Planen Sie mindestens zwei bis drei Stunden für die Erkundung der weitläufigen Anlage ein. Tragen Sie bequeme Schuhe, da Sie auf unebenem antiken Gelände und an Hängen gehen werden. Bringen Sie ausreichend Wasser mit, besonders außerhalb des Winters und Frühlings, da es am Standort sehr warm werden kann. Lizenzierte Führer sind oft am Eingang verfügbar und können Ihr Verständnis der Ruinen vertiefen. Der Eintritt kostet wenige tunesische Dinar, die normalerweise am Ticketkiosk in bar bezahlt werden.

Gut zu wissen
Wofür ist Dougga bekannt?
Dougga ist als die am besten erhaltene römische Kleinstadt Nordafrikas bekannt, eine UNESCO-Welterbestätte, die ein außergewöhnliches Fenster in die antiken numidischen, punischen und römischen Zivilisationen bietet.
Wie groß ist die archäologische Stätte von Dougga?
Die archäologische Stätte von Dougga erstreckt sich über eine Fläche von etwa 75 Hektar (190 Acres), was sie zu einer weitläufigen Erkundungsstätte macht.
Kann man das römische Theater in Dougga noch nutzen?
Ja, das antike römische Theater in Dougga, erbaut 168 oder 169 n.
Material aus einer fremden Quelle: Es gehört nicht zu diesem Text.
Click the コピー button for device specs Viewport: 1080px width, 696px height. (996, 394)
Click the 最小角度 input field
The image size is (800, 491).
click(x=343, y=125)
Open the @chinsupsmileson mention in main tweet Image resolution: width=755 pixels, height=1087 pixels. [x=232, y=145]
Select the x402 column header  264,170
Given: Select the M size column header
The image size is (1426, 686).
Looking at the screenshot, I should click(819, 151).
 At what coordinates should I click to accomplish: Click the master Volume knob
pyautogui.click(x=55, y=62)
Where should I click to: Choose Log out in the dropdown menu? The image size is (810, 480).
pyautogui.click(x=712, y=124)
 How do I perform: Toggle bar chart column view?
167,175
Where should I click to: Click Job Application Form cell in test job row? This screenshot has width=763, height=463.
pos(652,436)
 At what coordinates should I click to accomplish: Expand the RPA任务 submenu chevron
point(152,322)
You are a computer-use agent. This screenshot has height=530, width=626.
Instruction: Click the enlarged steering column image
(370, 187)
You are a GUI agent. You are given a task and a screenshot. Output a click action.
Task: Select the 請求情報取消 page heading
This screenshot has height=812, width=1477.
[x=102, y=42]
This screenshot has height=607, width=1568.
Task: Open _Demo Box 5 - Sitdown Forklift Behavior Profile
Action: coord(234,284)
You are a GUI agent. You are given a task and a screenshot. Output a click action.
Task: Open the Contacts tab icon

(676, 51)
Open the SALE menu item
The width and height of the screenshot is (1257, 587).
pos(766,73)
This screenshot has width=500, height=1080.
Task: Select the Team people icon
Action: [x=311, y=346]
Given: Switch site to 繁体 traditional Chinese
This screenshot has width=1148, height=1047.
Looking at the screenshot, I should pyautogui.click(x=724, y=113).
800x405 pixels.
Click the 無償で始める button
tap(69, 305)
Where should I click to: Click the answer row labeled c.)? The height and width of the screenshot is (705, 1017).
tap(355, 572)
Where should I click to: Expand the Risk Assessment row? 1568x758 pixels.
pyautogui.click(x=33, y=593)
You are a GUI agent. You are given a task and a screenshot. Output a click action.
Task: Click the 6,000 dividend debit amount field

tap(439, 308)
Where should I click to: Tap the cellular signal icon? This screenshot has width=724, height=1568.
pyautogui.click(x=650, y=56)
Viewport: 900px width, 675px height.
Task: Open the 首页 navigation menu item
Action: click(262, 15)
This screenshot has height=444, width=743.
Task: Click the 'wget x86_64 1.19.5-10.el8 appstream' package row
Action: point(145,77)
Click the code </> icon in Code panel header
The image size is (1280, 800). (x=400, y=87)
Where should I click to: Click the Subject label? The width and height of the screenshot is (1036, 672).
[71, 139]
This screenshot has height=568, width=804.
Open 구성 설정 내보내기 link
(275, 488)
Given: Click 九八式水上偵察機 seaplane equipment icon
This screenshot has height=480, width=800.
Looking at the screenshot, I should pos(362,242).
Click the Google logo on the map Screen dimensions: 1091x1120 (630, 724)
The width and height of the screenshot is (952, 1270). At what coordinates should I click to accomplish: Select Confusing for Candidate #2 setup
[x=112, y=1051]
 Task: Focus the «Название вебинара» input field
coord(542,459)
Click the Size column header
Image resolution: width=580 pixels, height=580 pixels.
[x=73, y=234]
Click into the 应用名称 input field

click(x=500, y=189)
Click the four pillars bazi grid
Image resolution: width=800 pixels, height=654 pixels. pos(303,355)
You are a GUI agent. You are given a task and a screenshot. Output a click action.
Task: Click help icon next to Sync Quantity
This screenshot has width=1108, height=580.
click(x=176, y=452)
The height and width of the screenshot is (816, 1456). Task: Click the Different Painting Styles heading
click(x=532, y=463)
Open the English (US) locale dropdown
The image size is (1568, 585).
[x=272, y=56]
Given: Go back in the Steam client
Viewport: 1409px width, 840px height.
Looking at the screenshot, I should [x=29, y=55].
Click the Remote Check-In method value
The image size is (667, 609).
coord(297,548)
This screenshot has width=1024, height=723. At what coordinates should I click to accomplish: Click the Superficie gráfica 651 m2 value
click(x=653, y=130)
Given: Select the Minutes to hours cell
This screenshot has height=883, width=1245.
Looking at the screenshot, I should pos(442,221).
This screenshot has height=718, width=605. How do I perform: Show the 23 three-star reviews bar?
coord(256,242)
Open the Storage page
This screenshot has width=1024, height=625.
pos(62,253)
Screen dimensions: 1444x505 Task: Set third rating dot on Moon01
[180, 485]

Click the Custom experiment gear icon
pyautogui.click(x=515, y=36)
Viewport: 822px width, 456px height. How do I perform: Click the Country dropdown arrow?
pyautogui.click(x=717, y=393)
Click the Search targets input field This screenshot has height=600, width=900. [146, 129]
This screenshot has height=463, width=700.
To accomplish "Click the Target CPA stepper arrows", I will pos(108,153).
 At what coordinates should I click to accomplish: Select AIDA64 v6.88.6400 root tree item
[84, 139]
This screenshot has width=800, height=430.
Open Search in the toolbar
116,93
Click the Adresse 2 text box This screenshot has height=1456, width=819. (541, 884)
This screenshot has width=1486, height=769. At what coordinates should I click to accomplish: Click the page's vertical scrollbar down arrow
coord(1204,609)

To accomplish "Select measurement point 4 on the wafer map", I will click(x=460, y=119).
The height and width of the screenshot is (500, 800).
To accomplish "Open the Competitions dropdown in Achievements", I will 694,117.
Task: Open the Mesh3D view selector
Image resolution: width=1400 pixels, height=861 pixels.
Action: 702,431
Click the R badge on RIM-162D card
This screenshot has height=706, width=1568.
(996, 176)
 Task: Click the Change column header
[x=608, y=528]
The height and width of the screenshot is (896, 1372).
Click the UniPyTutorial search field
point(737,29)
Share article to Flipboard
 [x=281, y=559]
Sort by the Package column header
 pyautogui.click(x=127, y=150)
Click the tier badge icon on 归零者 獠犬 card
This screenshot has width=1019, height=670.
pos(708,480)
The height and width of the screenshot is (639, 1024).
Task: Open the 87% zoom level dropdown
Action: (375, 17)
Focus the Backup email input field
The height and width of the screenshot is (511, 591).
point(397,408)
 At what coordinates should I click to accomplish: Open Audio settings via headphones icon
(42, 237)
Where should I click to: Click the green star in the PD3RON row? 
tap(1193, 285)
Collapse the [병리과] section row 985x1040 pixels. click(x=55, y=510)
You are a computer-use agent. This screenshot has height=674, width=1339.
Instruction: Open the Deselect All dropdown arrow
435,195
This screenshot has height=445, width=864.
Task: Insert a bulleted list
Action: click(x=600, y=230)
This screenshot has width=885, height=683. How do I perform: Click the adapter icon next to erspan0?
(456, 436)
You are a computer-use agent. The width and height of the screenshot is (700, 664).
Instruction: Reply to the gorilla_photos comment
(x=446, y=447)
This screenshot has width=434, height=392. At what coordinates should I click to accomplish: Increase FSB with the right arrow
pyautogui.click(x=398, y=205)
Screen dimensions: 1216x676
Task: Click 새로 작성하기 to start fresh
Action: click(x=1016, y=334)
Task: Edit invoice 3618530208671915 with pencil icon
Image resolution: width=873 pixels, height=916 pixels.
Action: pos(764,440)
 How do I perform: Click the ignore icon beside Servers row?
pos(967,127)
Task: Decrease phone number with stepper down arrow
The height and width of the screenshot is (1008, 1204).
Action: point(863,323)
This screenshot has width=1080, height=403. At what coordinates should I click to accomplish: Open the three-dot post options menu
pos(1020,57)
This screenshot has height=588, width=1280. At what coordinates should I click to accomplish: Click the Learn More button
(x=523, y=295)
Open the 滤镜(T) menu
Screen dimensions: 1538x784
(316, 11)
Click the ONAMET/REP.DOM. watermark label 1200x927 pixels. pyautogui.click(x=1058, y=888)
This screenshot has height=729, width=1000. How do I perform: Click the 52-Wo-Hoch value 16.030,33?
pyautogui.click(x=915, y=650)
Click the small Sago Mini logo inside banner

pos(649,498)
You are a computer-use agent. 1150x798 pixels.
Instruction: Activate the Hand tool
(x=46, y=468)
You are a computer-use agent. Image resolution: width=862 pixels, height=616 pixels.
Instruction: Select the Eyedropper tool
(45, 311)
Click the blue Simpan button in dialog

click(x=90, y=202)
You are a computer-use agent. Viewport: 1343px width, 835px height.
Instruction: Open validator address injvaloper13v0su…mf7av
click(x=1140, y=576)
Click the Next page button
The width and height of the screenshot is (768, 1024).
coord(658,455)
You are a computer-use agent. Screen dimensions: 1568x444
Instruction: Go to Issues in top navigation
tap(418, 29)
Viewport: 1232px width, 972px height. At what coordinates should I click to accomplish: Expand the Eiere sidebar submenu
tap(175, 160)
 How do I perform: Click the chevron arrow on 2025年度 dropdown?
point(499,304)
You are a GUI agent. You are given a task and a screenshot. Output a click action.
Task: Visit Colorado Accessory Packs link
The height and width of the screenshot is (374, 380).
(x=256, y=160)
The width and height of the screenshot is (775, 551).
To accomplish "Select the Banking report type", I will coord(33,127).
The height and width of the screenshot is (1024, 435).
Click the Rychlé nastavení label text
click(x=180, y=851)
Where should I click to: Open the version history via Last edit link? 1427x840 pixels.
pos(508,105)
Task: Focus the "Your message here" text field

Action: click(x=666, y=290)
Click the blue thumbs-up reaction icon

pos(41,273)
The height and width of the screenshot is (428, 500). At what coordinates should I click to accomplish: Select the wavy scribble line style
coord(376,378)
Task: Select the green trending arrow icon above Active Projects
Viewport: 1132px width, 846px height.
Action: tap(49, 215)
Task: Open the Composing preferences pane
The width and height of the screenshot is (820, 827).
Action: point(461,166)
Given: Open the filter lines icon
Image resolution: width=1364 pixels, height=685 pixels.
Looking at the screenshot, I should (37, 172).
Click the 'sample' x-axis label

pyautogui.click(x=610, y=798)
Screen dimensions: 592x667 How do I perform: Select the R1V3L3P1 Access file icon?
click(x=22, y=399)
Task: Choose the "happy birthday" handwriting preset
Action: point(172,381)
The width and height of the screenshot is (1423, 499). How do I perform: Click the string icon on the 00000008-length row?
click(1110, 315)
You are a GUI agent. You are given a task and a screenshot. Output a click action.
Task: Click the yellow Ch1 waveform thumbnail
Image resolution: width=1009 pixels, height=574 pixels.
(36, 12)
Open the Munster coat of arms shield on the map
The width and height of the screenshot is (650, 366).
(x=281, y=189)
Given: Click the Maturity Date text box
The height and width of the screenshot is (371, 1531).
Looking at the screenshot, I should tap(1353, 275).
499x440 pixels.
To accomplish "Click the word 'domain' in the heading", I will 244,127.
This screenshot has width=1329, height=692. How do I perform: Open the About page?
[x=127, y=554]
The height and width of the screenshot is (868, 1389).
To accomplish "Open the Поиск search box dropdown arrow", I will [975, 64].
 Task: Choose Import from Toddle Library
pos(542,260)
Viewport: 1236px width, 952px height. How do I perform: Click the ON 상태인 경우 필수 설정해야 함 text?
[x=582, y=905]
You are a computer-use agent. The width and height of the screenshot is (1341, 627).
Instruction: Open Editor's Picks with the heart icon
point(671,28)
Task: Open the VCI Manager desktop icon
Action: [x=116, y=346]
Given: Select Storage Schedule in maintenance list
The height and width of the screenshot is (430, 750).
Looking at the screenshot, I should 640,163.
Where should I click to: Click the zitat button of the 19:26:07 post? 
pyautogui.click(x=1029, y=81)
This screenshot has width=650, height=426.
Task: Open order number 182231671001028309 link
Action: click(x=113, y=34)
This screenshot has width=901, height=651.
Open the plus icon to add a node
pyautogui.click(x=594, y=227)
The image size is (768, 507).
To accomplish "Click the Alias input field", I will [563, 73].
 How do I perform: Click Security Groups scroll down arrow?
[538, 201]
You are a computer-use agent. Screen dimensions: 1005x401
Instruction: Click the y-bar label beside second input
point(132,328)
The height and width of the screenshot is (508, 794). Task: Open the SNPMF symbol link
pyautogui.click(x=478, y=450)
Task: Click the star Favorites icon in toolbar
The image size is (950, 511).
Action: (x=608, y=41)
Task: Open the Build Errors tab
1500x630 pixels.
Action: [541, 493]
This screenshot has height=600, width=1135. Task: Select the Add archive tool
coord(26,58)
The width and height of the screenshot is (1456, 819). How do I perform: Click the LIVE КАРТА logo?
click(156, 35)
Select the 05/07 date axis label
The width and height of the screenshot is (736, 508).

Chr., wird heute noch genutzt und beherbergt das jährliche Dougga-Festival.
Welche Bedeutung hat das Libysch-Punische Mausoleum?
Das libysch-punische Mausoleum ist ein seltenes Beispiel königlicher numidischer Architektur, und eine dort entdeckte zweisprachige Inschrift war entscheidend für die Entzifferung der antiken libyschen Schrift.
Ist Dougga überlaufen von Touristen?
Dougga begrüßt typischerweise nur etwa 50.000 Besucher pro Jahr, was es zu einer relativ ruhigen Stätte macht, auf der man oft die antiken Straßen ohne große Menschenmengen erkunden kann.
Welche wichtigen Bauwerke gibt es in Dougga zu sehen?
Zu den wichtigsten Bauwerken gehören das Kapitol, das Römische Theater, das Libysch-Punische Mausoleum, der Tempel der Juno Caelestis, der Tempel des Saturn sowie verschiedene öffentliche Bäder und Wohngebiete.